**Entries drawn from a collection:**
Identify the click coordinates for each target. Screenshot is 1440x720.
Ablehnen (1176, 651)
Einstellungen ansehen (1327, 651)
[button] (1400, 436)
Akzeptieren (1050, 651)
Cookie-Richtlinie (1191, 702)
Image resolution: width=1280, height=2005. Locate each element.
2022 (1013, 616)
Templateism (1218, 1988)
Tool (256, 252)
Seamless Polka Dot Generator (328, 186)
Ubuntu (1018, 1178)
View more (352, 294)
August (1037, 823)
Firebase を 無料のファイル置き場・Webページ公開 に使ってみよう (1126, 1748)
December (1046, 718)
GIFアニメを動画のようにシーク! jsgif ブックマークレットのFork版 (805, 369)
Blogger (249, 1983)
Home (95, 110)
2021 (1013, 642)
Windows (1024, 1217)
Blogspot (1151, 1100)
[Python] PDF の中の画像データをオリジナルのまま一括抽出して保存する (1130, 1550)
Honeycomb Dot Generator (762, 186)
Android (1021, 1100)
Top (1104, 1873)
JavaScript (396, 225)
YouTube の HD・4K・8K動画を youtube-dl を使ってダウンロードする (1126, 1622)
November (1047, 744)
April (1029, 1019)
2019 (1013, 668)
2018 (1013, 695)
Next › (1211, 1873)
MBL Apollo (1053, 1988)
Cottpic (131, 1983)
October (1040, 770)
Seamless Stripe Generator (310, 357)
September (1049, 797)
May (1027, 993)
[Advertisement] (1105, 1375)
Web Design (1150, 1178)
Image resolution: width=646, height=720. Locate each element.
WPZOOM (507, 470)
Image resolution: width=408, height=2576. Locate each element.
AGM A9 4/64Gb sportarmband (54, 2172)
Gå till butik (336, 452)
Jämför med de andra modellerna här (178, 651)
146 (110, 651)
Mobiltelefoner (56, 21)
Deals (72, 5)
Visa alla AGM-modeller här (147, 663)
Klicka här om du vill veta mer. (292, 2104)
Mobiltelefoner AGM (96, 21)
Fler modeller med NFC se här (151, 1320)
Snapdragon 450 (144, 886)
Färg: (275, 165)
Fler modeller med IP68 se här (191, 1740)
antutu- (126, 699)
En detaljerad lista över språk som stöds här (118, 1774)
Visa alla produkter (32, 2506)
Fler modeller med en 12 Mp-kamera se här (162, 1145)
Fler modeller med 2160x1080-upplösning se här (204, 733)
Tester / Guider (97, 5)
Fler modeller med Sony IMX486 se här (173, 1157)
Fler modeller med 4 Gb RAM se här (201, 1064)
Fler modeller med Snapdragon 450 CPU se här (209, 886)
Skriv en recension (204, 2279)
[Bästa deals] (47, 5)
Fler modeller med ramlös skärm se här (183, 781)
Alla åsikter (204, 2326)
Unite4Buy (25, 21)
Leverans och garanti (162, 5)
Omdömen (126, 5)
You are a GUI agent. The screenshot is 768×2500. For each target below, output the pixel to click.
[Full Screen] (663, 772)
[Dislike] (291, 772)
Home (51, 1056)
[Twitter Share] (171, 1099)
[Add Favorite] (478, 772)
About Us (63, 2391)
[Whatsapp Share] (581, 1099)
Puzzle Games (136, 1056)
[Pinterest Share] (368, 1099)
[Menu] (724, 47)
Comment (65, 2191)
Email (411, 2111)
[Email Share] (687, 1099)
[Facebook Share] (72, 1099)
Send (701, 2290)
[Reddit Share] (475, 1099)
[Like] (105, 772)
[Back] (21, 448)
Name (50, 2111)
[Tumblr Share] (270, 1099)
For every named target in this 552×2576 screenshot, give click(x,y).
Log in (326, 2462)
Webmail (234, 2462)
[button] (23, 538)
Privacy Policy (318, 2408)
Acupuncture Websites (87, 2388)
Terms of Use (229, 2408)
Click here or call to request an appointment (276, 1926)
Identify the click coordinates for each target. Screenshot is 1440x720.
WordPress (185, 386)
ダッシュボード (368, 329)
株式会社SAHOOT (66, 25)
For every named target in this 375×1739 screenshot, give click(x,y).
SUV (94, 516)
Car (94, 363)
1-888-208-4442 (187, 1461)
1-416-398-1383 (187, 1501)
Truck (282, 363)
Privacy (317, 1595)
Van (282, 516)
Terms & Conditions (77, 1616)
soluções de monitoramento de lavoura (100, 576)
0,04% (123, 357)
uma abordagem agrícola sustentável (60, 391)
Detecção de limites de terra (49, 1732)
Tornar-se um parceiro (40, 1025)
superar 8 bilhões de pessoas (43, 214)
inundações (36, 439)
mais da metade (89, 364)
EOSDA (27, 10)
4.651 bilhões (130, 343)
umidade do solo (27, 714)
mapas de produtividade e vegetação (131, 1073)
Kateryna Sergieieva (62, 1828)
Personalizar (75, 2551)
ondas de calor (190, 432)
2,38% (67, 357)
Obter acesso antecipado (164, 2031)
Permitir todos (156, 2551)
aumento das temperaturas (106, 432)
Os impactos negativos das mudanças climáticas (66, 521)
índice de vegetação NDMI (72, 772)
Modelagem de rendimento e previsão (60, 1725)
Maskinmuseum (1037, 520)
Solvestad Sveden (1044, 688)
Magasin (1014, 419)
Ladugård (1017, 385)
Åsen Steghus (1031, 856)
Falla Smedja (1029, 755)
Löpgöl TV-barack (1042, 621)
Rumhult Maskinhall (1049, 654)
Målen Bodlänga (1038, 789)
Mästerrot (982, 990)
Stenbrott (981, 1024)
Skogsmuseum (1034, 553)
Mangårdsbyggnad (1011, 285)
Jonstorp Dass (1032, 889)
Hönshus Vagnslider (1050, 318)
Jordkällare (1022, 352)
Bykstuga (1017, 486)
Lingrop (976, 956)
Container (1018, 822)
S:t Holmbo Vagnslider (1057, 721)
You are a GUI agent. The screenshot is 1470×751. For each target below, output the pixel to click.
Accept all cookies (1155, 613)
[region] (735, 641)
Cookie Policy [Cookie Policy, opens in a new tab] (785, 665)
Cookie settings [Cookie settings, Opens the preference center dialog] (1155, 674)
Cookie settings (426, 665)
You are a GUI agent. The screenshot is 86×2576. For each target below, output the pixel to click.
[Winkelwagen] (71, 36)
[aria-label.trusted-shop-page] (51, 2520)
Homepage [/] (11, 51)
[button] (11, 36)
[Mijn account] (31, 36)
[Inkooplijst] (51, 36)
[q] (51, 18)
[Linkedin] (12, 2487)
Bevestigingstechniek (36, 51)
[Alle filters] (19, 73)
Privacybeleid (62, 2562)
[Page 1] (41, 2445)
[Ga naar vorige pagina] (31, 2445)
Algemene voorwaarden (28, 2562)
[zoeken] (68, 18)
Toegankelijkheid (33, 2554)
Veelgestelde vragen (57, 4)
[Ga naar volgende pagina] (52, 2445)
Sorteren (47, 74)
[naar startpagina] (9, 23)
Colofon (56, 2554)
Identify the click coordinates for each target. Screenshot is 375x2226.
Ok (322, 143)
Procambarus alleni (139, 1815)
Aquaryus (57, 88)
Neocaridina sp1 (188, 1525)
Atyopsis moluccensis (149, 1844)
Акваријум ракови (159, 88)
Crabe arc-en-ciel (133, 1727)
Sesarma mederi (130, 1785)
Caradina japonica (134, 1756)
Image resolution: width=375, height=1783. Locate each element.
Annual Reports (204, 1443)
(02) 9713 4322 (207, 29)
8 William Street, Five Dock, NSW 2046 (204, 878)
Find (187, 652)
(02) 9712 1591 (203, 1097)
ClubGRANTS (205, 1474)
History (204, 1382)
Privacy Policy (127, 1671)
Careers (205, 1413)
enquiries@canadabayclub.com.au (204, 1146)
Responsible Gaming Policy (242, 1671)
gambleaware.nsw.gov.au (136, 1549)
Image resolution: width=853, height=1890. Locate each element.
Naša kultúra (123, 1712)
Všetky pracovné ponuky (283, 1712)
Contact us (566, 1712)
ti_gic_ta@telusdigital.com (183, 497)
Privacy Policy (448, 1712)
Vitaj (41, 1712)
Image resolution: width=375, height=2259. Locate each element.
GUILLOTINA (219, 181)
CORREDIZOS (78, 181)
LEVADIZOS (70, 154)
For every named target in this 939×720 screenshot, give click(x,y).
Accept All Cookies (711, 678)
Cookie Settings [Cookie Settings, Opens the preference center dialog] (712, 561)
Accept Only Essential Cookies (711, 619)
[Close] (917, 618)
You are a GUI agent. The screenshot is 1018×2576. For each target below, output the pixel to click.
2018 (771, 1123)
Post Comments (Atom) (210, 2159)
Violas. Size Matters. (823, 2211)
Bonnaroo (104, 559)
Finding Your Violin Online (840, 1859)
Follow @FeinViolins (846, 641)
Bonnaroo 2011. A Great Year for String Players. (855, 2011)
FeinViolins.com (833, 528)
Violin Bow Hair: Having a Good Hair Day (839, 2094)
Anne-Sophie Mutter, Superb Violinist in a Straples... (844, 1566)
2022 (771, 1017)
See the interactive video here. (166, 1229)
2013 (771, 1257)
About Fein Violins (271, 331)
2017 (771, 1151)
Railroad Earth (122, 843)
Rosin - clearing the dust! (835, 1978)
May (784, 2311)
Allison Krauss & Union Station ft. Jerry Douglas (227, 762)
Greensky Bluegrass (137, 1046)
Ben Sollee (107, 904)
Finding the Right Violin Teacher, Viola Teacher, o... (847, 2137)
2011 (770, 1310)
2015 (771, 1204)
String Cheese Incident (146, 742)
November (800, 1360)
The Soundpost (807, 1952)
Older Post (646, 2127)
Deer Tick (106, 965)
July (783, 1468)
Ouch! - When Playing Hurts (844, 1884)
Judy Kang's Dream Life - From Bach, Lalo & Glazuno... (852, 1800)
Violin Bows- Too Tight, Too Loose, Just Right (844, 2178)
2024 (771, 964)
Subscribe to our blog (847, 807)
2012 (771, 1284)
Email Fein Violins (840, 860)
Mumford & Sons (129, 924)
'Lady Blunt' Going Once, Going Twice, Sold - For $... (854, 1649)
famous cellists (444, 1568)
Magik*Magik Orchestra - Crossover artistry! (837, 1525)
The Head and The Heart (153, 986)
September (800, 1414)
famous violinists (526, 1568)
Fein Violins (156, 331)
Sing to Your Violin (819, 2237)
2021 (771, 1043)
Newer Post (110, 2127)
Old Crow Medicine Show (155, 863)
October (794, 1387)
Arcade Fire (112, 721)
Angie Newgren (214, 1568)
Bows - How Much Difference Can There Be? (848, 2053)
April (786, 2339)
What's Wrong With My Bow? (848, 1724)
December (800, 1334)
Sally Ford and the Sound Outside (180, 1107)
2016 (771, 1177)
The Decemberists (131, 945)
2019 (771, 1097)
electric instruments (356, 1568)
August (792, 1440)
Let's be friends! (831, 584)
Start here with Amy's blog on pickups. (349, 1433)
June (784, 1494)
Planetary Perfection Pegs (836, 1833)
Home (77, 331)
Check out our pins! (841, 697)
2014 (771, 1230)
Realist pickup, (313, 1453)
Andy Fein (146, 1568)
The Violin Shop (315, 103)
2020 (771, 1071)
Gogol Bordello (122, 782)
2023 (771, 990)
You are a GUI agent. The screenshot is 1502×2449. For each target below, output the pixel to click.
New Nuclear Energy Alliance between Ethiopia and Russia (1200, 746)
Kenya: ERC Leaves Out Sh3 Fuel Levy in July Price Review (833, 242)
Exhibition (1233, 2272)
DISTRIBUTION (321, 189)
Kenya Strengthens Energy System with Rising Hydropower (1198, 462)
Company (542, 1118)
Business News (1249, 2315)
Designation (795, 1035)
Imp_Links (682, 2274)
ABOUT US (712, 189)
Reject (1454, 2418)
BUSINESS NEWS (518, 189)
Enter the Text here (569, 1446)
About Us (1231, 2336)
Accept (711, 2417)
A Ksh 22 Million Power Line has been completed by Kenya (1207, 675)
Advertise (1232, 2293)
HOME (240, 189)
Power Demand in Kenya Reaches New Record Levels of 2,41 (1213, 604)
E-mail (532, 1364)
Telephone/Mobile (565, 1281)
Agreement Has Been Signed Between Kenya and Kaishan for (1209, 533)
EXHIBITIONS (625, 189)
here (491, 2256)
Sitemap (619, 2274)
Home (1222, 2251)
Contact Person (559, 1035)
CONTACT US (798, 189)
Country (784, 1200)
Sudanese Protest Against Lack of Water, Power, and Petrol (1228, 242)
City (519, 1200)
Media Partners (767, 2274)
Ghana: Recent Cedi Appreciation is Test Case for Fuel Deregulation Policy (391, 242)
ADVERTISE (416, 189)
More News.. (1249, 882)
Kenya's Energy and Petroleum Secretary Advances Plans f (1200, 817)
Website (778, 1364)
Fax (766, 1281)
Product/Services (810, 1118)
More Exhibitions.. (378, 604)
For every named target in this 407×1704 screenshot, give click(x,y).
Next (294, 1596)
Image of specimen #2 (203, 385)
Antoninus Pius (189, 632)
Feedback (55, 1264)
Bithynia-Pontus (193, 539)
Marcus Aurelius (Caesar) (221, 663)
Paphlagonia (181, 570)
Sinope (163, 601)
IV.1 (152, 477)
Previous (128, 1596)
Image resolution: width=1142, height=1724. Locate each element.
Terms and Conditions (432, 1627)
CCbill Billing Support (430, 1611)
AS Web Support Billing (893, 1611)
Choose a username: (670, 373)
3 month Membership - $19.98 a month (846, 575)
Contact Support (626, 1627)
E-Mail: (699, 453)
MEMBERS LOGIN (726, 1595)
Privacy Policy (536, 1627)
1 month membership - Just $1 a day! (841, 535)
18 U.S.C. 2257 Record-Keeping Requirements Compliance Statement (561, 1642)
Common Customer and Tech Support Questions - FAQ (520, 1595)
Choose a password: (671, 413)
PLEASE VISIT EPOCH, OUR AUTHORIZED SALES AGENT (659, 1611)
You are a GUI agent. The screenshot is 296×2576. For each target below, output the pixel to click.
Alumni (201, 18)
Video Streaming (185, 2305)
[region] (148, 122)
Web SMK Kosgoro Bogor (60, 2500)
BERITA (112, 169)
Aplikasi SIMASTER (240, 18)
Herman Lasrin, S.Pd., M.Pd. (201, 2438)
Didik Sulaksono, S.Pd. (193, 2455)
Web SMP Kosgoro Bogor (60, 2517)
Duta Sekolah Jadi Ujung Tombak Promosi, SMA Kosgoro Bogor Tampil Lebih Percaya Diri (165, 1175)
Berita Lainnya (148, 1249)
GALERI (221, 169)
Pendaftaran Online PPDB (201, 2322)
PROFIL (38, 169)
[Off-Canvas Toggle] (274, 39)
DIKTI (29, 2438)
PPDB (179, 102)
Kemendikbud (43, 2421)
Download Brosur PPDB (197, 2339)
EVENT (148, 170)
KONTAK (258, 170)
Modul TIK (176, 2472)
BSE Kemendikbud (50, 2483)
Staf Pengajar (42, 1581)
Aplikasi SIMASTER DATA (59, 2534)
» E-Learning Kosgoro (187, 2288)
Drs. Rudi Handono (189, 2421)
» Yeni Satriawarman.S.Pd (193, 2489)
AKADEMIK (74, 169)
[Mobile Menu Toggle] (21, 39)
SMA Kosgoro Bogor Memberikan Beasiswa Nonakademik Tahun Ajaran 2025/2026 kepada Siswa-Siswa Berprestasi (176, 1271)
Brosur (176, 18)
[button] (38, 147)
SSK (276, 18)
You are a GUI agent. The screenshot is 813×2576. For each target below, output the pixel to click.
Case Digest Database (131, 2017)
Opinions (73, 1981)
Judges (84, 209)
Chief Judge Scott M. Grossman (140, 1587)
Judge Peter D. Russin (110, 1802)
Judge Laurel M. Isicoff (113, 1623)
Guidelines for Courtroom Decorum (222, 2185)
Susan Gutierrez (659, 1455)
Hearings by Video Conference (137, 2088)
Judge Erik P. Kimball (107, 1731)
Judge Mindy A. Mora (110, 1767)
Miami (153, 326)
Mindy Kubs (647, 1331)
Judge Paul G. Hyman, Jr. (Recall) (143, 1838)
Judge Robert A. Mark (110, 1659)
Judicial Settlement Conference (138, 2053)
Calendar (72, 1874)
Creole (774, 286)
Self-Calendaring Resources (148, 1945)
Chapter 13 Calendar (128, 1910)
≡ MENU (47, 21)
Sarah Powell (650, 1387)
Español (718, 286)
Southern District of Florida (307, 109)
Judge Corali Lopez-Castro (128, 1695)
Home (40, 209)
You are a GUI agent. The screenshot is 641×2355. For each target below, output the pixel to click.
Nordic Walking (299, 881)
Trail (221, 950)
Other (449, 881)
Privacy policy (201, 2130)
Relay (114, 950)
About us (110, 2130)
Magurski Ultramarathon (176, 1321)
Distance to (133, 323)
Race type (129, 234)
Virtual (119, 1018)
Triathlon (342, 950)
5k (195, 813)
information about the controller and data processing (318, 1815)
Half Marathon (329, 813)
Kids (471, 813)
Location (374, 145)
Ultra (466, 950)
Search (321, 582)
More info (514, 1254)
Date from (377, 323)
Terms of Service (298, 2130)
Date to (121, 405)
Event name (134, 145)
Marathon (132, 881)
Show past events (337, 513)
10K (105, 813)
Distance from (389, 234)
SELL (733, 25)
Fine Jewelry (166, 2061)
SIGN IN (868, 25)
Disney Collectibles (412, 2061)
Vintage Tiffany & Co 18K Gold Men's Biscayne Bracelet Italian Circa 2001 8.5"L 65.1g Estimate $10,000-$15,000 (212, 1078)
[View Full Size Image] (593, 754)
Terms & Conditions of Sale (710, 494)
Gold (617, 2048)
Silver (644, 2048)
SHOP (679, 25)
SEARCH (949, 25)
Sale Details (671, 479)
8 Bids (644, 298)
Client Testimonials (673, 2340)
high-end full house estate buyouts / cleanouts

**Aim:** Reproduce the records verbatim, starting at the line that contains "famous cellists (444, 1568)" and stopping after the line that contains "Angie Newgren (214, 1568)".

**Full solution:**
famous cellists (444, 1568)
Magik*Magik Orchestra - Crossover artistry! (837, 1525)
The Head and The Heart (153, 986)
September (800, 1414)
famous violinists (526, 1568)
Fein Violins (156, 331)
Sing to Your Violin (819, 2237)
2021 (771, 1043)
Newer Post (110, 2127)
Old Crow Medicine Show (155, 863)
October (794, 1387)
Arcade Fire (112, 721)
Angie Newgren (214, 1568)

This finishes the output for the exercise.